%%
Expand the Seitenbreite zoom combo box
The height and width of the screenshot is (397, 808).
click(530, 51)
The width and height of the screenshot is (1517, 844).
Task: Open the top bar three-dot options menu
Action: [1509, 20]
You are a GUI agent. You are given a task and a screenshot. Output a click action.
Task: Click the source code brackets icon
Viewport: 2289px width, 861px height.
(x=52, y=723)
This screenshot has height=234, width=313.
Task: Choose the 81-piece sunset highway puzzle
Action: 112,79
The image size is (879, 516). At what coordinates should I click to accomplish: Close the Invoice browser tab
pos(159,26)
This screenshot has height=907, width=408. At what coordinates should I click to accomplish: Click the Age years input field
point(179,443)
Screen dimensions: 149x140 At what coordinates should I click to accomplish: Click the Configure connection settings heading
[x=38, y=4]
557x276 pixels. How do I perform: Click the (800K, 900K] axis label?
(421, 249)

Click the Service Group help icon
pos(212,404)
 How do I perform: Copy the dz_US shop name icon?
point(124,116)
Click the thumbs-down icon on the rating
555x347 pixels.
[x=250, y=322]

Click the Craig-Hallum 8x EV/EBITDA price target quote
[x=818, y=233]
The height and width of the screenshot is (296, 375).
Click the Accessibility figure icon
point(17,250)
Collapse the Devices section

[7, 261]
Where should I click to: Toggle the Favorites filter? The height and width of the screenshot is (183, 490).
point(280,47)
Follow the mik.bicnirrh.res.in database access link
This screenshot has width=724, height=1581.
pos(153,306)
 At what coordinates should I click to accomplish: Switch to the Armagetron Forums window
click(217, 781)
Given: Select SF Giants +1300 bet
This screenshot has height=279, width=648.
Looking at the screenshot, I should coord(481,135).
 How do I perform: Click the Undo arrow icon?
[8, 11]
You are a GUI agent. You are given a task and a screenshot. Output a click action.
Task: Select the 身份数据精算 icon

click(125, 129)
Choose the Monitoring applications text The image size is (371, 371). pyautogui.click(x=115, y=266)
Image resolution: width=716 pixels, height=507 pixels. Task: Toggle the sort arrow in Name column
%%
= What you are asked to do =
Copy all records verbatim.

= Answer for the task =
Expand the Seitenbreite zoom combo box
The height and width of the screenshot is (397, 808).
click(530, 51)
The width and height of the screenshot is (1517, 844).
Task: Open the top bar three-dot options menu
Action: [1509, 20]
You are a GUI agent. You are given a task and a screenshot. Output a click action.
Task: Click the source code brackets icon
Viewport: 2289px width, 861px height.
(x=52, y=723)
This screenshot has height=234, width=313.
Task: Choose the 81-piece sunset highway puzzle
Action: 112,79
The image size is (879, 516). At what coordinates should I click to accomplish: Close the Invoice browser tab
pos(159,26)
This screenshot has height=907, width=408. At what coordinates should I click to accomplish: Click the Age years input field
point(179,443)
Screen dimensions: 149x140 At what coordinates should I click to accomplish: Click the Configure connection settings heading
[x=38, y=4]
557x276 pixels. How do I perform: Click the (800K, 900K] axis label?
(421, 249)

Click the Service Group help icon
pos(212,404)
 How do I perform: Copy the dz_US shop name icon?
point(124,116)
Click the thumbs-down icon on the rating
555x347 pixels.
[x=250, y=322]

Click the Craig-Hallum 8x EV/EBITDA price target quote
[x=818, y=233]
The height and width of the screenshot is (296, 375).
Click the Accessibility figure icon
point(17,250)
Collapse the Devices section

[7, 261]
Where should I click to: Toggle the Favorites filter? The height and width of the screenshot is (183, 490).
point(280,47)
Follow the mik.bicnirrh.res.in database access link
This screenshot has width=724, height=1581.
pos(153,306)
 At what coordinates should I click to accomplish: Switch to the Armagetron Forums window
click(217, 781)
Given: Select SF Giants +1300 bet
This screenshot has height=279, width=648.
Looking at the screenshot, I should coord(481,135).
 How do I perform: Click the Undo arrow icon?
[8, 11]
You are a GUI agent. You are given a task and a screenshot. Output a click action.
Task: Select the 身份数据精算 icon

click(125, 129)
Choose the Monitoring applications text The image size is (371, 371). pyautogui.click(x=115, y=266)
Image resolution: width=716 pixels, height=507 pixels. Task: Toggle the sort arrow in Name column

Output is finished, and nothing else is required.